These legends must, of course, be taken only for what they are worth, and in analysing them it is necessary to distinguish between that portion which belongs to the history of the relics of St. Andrew and what is obviously connected with the foundation of St. Andrews. The events in this portion of the legend are thus not inconsistent with those of the reign of Aengus, son of Fergus, and we may accept them so far as to conclude that, as in the reign of Nectan, son of Derili, the Columban monks had been superseded by a clergy from that portion of the Irish Church which had conformed to the Roman usages, and from the Anglic Church established by Wilfrid, and the veneration of Saint Peter, the prince of the apostles, had replaced the dedication of the churches to their local founders, according to the custom of the Columban Church; so in the reign of Aengus, son of Fergus, another clerical immigration from the same quarter had brought in the veneration of St. Andrew, and founded a church in honour of his relics at the place first called ‘Ceannrighmonaigh,’ and afterwards from the church ‘Cellrighmonaidh,’ corrupted to Kilrymont, which commended itself so much to the Pictish nation that it, in its turn, superseded the veneration of St. Peter. St. Andrew was adopted as their patron saint, and the church of St. Andrews became their national church; and these legends emerged from this church in the form we have them, as they felt the importance of claiming for its foundation an antiquity superior to that of Iona.

A.D. 761-763.
Bruide mac Fergusa, king of the Picts.

Aengus was succeeded, in accordance with the Pictish law, by his brother Bruide, who reigned only two years, and died in 763. He is termed by Tighernac king of Fortrenn.[410] |A.D. 763-775.

**REQUIRED TASK A**
According to the passage on the St. Andrew legends, why did the legends take the form in which they have come down?

**RECORDS SUPPLIED**
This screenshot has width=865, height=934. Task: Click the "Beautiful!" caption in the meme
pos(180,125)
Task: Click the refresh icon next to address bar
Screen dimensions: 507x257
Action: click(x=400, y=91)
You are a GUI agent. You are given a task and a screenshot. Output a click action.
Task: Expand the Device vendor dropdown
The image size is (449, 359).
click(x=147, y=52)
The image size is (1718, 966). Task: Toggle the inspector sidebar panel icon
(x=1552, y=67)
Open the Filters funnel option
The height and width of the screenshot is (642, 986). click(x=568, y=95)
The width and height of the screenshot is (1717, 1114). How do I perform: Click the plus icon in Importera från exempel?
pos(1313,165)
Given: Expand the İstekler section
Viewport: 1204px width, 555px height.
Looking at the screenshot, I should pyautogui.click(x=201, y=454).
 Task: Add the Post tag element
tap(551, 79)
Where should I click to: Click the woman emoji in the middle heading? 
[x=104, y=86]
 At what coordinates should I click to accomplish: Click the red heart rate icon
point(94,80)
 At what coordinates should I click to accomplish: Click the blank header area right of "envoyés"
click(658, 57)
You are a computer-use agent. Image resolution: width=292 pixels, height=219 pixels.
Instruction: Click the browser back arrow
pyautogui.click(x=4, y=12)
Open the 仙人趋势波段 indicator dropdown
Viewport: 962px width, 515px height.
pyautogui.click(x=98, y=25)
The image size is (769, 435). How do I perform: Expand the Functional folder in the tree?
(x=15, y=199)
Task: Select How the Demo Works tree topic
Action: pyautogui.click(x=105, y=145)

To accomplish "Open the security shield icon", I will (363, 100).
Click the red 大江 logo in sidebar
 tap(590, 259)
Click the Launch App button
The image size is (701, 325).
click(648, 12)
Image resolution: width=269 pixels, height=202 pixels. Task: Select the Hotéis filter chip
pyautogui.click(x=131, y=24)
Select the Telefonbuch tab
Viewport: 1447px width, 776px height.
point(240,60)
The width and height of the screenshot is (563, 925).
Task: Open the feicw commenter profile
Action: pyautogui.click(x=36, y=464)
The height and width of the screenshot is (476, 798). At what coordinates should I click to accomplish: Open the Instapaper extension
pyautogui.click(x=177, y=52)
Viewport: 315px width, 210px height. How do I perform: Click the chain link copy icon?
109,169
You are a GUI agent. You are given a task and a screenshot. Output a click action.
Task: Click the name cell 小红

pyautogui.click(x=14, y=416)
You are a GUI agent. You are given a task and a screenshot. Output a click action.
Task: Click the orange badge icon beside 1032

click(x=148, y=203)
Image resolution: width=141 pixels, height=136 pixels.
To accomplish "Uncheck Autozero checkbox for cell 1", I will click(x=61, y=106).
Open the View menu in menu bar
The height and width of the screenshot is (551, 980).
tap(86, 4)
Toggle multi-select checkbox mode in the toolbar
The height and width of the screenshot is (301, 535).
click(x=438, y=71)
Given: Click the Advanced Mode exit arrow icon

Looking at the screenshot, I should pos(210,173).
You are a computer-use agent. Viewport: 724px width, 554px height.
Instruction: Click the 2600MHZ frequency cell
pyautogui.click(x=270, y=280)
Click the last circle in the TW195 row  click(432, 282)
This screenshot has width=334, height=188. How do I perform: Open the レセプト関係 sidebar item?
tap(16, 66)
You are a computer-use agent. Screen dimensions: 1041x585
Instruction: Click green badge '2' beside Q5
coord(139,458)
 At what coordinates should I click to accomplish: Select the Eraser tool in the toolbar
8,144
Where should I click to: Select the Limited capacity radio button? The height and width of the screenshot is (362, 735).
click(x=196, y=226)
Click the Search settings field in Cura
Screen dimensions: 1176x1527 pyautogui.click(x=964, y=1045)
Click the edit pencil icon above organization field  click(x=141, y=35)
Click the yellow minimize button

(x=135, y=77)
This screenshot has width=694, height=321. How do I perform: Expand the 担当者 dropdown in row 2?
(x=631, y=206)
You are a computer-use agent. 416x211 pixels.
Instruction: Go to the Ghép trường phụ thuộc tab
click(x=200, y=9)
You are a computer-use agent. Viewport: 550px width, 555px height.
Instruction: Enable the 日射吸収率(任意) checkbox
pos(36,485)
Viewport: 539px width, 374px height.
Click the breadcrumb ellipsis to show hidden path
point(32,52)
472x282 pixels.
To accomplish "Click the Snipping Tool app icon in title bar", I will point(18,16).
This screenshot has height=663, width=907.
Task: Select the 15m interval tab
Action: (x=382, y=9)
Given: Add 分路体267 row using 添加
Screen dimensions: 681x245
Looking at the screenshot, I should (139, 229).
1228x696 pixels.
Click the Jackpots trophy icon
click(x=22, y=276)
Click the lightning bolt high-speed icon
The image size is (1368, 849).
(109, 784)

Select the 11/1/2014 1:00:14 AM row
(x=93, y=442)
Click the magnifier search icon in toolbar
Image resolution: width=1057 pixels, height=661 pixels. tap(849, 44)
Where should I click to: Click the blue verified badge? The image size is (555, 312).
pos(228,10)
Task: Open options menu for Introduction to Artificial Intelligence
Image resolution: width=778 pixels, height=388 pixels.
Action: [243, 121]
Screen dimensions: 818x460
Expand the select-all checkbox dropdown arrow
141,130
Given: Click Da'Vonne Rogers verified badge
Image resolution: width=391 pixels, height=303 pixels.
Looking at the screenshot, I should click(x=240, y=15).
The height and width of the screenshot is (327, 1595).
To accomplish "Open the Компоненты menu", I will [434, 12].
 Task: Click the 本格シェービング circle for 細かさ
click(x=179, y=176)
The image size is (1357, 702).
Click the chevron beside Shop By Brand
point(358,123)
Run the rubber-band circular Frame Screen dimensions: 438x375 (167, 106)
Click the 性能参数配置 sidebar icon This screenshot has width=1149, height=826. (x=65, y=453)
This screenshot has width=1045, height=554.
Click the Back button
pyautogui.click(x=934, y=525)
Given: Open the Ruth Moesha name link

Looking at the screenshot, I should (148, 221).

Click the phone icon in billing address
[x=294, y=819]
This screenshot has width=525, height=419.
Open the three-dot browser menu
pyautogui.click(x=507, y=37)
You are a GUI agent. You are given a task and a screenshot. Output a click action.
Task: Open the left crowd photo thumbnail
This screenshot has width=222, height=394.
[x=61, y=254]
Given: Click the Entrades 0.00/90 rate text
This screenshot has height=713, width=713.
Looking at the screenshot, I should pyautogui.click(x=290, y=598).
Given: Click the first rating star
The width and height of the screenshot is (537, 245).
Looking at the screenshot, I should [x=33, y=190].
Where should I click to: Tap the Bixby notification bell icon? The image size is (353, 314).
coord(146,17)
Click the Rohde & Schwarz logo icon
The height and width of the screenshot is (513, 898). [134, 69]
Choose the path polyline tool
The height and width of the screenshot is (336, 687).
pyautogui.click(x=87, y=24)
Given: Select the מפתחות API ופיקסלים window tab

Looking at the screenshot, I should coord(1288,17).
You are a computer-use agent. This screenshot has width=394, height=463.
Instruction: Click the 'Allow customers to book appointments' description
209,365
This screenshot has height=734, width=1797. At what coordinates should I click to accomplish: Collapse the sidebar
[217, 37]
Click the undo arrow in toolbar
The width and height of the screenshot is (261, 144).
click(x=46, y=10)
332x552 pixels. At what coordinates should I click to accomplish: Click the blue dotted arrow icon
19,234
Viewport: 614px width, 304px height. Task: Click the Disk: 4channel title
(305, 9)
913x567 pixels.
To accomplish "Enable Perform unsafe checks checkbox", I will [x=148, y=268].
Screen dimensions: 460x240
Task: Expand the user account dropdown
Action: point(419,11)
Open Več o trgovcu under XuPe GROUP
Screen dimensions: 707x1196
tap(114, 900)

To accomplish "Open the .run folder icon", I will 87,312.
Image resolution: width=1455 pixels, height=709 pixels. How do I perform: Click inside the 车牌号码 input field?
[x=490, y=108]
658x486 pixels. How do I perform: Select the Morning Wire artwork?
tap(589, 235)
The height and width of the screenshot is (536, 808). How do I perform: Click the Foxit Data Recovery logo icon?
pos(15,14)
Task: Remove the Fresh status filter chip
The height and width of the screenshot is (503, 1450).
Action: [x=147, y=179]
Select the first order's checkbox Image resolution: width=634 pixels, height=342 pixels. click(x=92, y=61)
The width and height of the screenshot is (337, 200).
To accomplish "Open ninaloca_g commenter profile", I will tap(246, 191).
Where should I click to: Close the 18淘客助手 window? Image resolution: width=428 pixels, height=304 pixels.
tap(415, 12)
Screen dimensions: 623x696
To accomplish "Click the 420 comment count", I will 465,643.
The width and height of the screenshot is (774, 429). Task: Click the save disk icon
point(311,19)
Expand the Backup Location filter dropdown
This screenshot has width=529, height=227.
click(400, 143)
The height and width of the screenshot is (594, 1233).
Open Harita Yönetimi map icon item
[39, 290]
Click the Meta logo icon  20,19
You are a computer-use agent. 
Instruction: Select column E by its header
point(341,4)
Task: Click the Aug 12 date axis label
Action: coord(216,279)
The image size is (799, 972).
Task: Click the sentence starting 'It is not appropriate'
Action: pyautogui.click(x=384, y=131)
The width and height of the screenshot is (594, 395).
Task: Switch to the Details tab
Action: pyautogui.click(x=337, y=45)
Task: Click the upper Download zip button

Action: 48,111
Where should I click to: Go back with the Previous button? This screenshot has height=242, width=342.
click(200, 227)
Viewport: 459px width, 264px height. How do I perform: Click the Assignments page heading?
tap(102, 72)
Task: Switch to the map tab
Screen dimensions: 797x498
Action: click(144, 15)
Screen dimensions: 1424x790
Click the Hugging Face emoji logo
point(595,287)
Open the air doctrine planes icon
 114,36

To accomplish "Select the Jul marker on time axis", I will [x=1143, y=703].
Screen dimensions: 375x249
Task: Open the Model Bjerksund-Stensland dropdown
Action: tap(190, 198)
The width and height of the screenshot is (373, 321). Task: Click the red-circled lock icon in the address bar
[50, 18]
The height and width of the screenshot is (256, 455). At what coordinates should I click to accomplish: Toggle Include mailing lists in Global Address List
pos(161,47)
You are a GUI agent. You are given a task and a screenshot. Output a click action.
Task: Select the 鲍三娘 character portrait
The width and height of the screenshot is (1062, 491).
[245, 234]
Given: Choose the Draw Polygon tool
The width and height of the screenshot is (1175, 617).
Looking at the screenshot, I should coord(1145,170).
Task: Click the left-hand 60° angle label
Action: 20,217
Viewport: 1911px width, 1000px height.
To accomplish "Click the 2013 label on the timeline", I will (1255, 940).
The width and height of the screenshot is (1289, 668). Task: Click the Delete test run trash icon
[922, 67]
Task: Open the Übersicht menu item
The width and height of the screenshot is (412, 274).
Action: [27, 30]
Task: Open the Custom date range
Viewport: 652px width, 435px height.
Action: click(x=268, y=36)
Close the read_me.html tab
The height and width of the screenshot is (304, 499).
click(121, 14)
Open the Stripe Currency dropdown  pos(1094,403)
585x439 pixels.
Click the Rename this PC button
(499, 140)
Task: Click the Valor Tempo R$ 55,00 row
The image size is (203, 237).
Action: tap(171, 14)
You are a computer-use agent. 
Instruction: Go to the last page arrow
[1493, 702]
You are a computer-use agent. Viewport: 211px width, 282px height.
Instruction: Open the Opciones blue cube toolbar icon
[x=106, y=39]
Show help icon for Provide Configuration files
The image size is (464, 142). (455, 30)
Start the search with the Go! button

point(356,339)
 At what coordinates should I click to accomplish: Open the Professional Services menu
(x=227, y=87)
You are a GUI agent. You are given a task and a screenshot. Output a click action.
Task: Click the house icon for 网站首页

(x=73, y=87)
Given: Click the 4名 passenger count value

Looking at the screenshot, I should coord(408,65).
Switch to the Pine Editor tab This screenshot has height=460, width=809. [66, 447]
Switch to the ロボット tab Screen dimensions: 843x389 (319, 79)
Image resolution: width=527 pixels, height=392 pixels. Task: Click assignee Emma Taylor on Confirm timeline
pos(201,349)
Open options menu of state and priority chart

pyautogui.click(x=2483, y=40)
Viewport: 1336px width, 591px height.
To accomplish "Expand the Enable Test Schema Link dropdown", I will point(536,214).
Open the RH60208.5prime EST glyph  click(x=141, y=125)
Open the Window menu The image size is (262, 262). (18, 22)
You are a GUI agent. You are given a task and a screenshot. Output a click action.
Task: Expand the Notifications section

**REQUIRED TASK B**
Return every line of the records that contains the word "last".

**WRITTEN ANSWER A**
They took that form because the church of St. Andrews felt it important to claim for its foundation an antiquity greater than that of Iona.

**WRITTEN ANSWER B**
Click the last circle in the TW195 row  click(432, 282)
Instruction: Go to the last page arrow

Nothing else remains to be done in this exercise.